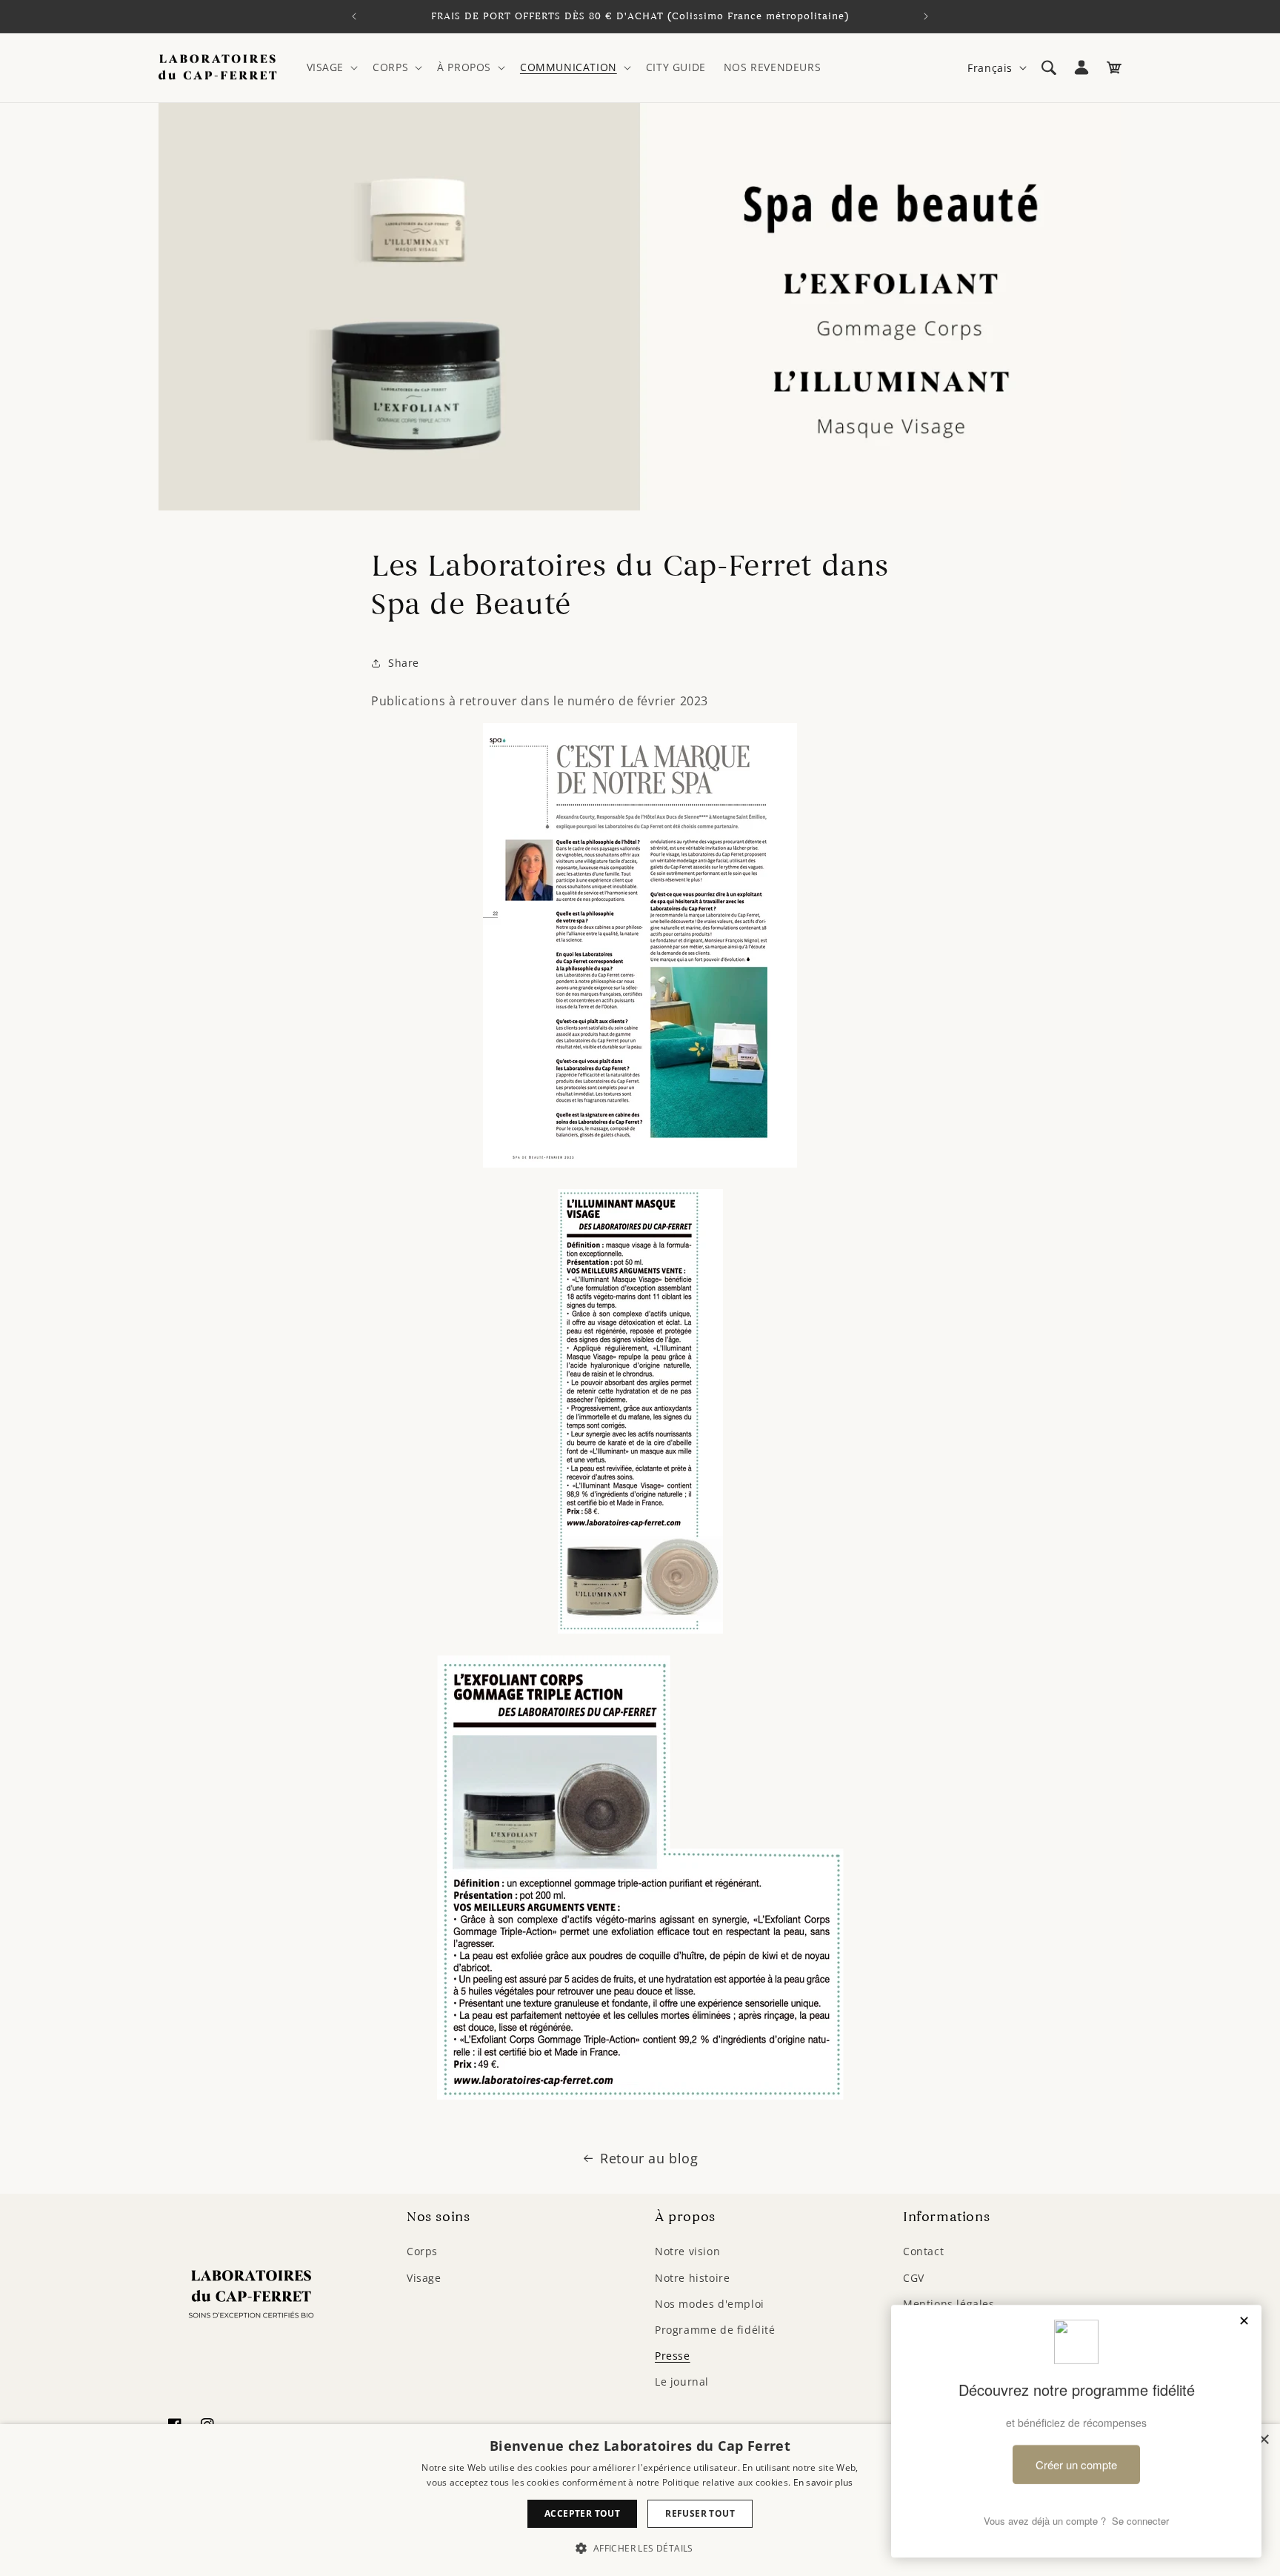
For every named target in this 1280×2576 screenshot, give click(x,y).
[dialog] (640, 2500)
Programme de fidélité (715, 2330)
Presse (672, 2356)
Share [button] (403, 663)
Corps (422, 2251)
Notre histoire (692, 2278)
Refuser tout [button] (700, 2513)
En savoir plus (823, 2482)
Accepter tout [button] (582, 2513)
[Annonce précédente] (354, 16)
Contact (923, 2251)
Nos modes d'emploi (709, 2304)
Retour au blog (649, 2158)
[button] (331, 67)
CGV (913, 2278)
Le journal (682, 2381)
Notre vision (687, 2251)
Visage (424, 2278)
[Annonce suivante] (926, 16)
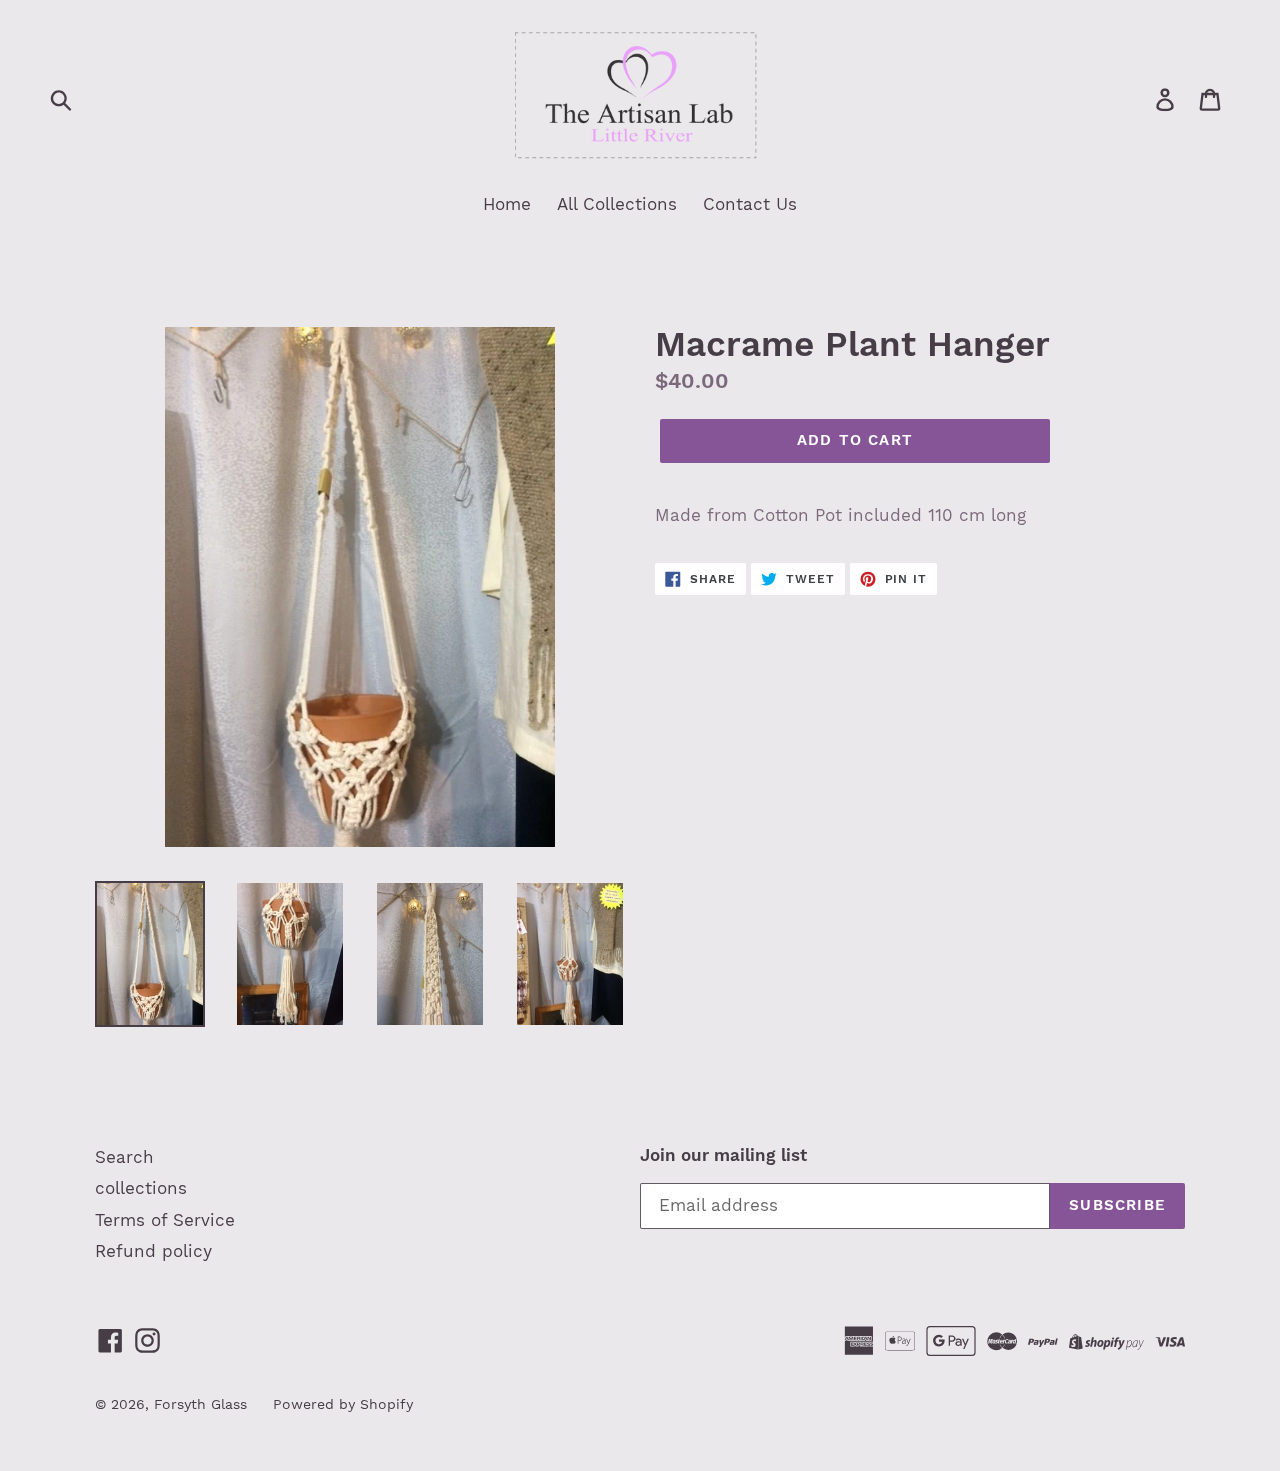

Work item:
Return verbatim every line from the line containing "Le journal (682, 2381)" to the last line of the entries above, inclusive, and leave out the pictures.

Solution:
Le journal (682, 2381)
Notre vision (687, 2251)
Visage (424, 2278)
[Annonce suivante] (926, 16)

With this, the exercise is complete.